=== Entries shown ===

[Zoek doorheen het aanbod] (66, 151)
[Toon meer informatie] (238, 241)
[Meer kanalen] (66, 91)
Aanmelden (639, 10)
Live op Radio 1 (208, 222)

===
=== Entries shown ===

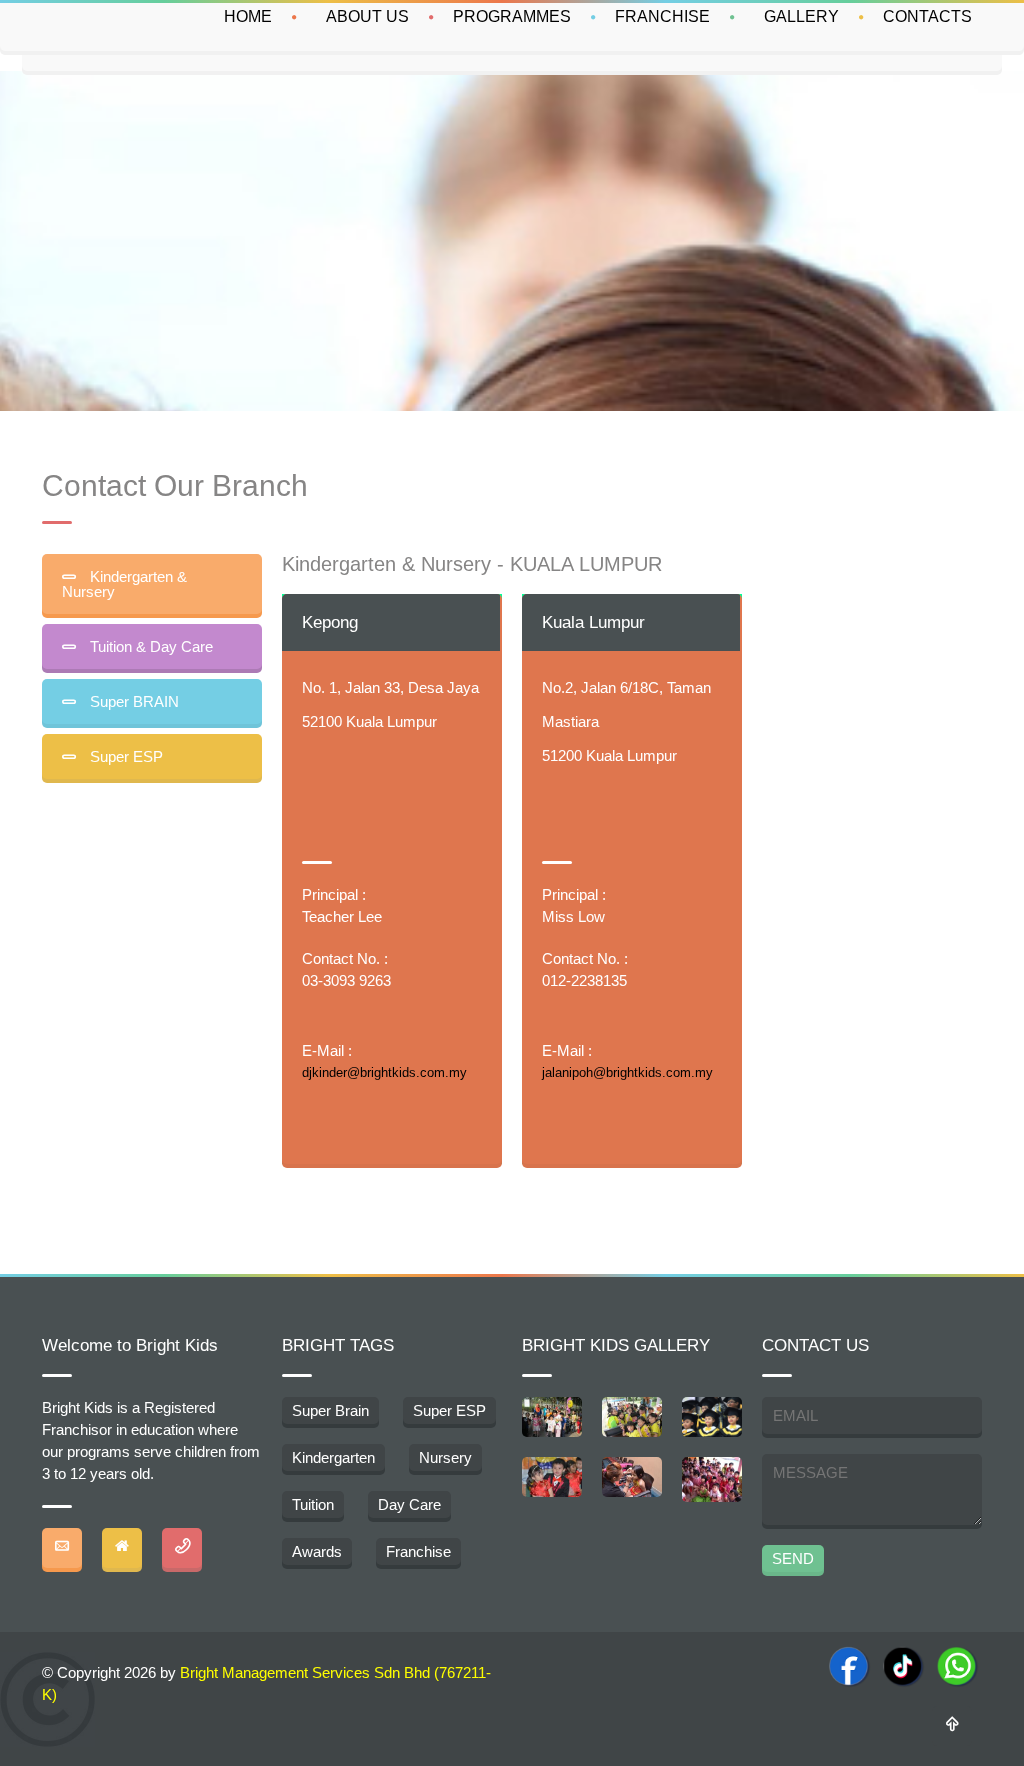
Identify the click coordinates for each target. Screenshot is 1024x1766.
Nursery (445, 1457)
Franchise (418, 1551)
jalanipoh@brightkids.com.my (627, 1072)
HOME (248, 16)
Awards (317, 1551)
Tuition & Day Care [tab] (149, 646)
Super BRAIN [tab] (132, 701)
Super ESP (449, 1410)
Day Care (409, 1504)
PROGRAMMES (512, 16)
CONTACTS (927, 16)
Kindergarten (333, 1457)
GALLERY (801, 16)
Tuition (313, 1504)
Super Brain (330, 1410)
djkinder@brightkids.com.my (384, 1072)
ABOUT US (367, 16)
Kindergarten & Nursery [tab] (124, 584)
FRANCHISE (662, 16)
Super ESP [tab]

===

**The problem:** An exact, complete copy of the lines above from the one with "PROGRAMMES (512, 16)" through the one with "Super ESP [tab]" is the whole answer.

**Result of the exercise:**
PROGRAMMES (512, 16)
CONTACTS (927, 16)
Kindergarten (333, 1457)
GALLERY (801, 16)
Tuition (313, 1504)
Super Brain (330, 1410)
djkinder@brightkids.com.my (384, 1072)
ABOUT US (367, 16)
Kindergarten & Nursery [tab] (124, 584)
FRANCHISE (662, 16)
Super ESP [tab]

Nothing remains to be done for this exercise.